### Work instructions
Output the items as a Markdown table with columns "Row" and "Line," one row per line, skipping blank lines. Cover only the part from the start of the items through the line containing "Select the NEW", both ends included.
** begin Supplied entries **
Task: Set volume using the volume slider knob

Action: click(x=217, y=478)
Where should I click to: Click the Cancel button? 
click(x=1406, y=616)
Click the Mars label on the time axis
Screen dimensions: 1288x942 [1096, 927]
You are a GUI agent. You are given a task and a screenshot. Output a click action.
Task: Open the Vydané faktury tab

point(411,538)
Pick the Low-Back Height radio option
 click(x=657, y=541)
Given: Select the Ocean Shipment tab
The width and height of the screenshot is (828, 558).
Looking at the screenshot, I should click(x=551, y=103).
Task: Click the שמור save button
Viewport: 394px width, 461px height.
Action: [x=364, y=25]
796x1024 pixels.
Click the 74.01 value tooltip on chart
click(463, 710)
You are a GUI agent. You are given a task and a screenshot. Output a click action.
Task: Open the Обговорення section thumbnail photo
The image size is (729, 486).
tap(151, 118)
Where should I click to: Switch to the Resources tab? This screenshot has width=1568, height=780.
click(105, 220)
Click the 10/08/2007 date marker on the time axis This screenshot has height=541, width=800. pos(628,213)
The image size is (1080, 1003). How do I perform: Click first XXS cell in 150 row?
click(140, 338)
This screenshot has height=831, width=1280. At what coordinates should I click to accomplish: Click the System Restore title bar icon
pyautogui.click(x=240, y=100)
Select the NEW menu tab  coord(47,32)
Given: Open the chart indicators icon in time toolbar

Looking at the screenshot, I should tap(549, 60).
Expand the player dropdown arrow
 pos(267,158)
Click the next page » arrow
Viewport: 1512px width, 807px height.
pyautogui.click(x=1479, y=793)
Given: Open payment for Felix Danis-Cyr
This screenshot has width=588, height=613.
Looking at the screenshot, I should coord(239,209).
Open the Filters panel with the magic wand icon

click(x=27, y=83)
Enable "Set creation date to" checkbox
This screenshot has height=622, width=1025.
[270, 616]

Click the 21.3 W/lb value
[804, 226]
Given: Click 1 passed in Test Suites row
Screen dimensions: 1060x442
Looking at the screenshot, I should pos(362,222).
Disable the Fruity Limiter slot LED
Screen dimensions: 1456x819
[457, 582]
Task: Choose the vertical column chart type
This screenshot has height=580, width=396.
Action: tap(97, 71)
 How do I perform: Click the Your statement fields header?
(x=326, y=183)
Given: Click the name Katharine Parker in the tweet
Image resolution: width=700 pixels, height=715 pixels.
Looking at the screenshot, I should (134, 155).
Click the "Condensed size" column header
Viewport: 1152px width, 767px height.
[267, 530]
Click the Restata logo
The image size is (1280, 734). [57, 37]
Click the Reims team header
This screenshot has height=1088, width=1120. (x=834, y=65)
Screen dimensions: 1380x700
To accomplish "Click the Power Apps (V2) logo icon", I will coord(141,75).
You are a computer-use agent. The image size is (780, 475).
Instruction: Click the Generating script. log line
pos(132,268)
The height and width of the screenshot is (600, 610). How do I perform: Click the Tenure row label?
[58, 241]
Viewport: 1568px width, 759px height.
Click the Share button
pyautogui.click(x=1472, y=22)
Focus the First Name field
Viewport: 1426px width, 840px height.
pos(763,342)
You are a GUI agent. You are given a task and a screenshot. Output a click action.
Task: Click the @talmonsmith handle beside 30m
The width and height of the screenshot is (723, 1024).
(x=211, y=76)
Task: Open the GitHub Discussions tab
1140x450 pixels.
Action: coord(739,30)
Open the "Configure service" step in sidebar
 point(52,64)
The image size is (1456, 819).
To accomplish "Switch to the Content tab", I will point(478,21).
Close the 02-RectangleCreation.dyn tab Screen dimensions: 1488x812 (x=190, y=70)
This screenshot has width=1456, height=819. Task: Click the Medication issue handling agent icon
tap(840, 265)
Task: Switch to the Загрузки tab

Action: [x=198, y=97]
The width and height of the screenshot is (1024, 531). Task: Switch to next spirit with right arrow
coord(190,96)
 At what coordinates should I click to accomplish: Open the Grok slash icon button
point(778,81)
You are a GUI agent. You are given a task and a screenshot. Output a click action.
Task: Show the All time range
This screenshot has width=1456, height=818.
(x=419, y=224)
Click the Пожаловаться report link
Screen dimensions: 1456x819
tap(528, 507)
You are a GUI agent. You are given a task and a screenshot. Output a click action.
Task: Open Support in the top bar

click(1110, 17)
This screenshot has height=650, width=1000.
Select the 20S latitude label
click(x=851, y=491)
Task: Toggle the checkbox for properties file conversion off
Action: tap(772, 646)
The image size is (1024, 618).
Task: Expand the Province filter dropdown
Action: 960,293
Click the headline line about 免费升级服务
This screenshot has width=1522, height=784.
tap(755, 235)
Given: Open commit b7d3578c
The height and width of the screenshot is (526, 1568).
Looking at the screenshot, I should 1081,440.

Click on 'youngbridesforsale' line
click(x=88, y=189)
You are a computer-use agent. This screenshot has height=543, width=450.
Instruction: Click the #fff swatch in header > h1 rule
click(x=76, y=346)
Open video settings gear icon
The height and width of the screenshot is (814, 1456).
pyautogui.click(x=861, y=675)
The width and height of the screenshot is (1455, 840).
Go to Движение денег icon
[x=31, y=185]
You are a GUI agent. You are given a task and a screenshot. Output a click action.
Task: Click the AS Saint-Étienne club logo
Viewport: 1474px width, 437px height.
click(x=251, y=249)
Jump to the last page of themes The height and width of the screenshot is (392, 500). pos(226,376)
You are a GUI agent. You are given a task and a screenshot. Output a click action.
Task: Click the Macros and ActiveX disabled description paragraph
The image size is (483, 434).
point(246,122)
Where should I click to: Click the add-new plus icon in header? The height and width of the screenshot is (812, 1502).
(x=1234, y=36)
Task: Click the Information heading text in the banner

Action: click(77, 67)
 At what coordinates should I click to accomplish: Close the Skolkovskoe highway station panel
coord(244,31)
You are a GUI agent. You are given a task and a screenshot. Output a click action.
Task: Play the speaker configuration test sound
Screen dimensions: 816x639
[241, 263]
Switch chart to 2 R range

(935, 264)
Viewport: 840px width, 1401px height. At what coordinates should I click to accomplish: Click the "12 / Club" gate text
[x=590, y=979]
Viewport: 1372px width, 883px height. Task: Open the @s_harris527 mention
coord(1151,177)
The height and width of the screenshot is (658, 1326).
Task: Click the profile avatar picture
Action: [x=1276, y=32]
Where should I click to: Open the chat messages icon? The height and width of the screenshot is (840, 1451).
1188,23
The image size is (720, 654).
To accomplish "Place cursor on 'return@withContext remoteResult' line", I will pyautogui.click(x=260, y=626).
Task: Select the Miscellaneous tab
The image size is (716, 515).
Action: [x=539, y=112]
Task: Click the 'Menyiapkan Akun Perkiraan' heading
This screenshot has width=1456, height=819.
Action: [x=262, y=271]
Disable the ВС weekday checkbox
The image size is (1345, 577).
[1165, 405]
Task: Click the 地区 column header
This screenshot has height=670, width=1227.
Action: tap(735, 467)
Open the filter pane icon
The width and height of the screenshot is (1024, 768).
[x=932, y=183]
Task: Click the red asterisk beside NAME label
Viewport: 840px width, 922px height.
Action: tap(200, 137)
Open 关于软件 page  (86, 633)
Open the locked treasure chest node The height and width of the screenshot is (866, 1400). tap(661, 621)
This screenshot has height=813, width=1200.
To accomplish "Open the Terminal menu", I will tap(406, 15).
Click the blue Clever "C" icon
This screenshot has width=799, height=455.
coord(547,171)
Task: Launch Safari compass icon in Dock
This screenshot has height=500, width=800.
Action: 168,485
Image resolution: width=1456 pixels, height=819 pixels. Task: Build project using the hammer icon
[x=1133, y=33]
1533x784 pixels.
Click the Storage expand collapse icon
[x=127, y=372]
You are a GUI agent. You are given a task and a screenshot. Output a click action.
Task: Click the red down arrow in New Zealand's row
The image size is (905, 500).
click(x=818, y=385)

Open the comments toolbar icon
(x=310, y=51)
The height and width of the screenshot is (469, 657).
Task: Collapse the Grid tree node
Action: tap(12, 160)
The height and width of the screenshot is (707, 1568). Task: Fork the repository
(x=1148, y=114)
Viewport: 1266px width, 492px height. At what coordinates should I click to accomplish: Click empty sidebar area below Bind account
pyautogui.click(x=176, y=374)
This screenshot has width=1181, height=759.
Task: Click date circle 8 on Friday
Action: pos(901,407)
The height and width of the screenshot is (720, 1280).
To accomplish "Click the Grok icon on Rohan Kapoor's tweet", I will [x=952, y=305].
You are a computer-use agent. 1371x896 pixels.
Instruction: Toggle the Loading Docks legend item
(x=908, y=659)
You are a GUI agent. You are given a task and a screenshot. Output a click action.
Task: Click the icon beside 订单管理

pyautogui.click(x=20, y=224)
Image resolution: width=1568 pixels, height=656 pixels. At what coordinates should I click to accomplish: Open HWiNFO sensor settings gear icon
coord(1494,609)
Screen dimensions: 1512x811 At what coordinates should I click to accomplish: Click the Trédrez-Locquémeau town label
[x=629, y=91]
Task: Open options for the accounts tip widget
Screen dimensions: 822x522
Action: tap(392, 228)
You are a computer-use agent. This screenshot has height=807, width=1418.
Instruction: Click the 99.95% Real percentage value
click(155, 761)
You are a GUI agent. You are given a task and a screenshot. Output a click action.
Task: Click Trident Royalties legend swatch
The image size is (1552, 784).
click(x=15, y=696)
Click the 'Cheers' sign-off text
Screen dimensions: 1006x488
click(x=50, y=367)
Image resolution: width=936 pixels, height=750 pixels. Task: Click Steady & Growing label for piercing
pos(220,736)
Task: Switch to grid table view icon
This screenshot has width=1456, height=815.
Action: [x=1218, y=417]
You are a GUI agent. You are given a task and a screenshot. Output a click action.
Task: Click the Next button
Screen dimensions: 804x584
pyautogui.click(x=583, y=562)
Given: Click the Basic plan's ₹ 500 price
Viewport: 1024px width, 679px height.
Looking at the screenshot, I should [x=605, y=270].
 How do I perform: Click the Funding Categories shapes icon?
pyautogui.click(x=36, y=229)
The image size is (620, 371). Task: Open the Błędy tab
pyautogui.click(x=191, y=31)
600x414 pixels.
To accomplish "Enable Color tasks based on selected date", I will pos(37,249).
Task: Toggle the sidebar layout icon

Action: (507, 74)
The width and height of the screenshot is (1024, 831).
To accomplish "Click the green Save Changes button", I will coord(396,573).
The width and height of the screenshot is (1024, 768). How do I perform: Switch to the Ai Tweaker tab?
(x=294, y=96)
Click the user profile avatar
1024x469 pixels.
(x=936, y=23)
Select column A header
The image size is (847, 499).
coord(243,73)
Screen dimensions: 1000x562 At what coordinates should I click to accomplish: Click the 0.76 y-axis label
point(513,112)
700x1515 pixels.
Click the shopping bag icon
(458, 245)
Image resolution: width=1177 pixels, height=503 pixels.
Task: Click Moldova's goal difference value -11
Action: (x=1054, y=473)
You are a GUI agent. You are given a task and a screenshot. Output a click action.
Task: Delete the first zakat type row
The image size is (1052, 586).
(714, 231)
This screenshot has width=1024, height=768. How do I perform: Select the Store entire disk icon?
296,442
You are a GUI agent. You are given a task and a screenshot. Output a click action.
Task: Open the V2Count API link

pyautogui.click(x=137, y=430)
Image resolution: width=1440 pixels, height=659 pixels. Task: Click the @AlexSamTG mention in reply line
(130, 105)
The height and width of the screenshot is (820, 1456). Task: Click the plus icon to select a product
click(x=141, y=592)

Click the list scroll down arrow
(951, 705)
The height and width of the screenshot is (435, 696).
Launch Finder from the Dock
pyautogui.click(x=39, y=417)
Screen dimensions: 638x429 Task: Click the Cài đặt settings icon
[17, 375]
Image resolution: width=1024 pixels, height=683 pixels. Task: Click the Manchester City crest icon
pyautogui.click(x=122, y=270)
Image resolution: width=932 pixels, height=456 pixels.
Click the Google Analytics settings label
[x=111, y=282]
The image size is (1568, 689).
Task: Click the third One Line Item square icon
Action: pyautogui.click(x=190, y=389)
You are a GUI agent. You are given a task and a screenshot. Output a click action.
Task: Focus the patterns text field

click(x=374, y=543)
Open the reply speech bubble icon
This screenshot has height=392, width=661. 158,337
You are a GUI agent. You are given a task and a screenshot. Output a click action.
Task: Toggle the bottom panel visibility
** end Supplied entries **
### Answer to this problem
| Row | Line |
|---|---|
| 1 | Task: Set volume using the volume slider knob |
| 2 | Action: click(x=217, y=478) |
| 3 | Where should I click to: Click the Cancel button?  |
| 4 | click(x=1406, y=616) |
| 5 | Click the Mars label on the time axis |
| 6 | Screen dimensions: 1288x942 [1096, 927] |
| 7 | You are a GUI agent. You are given a task and a screenshot. Output a click action. |
| 8 | Task: Open the Vydané faktury tab |
| 9 | point(411,538) |
| 10 | Pick the Low-Back Height radio option |
| 11 |  click(x=657, y=541) |
| 12 | Given: Select the Ocean Shipment tab |
| 13 | The width and height of the screenshot is (828, 558). |
| 14 | Looking at the screenshot, I should click(x=551, y=103). |
| 15 | Task: Click the שמור save button |
| 16 | Viewport: 394px width, 461px height. |
| 17 | Action: [x=364, y=25] |
| 18 | 796x1024 pixels. |
| 19 | Click the 74.01 value tooltip on chart |
| 20 | click(463, 710) |
| 21 | You are a GUI agent. You are given a task and a screenshot. Output a click action. |
| 22 | Task: Open the Обговорення section thumbnail photo |
| 23 | The image size is (729, 486). |
| 24 | tap(151, 118) |
| 25 | Where should I click to: Switch to the Resources tab? This screenshot has width=1568, height=780. |
| 26 | click(105, 220) |
| 27 | Click the 10/08/2007 date marker on the time axis This screenshot has height=541, width=800. pos(628,213) |
| 28 | The image size is (1080, 1003). How do I perform: Click first XXS cell in 150 row? |
| 29 | click(140, 338) |
| 30 | This screenshot has height=831, width=1280. At what coordinates should I click to accomplish: Click the System Restore title bar icon |
| 31 | pyautogui.click(x=240, y=100) |
| 32 | Select the NEW menu tab  coord(47,32) |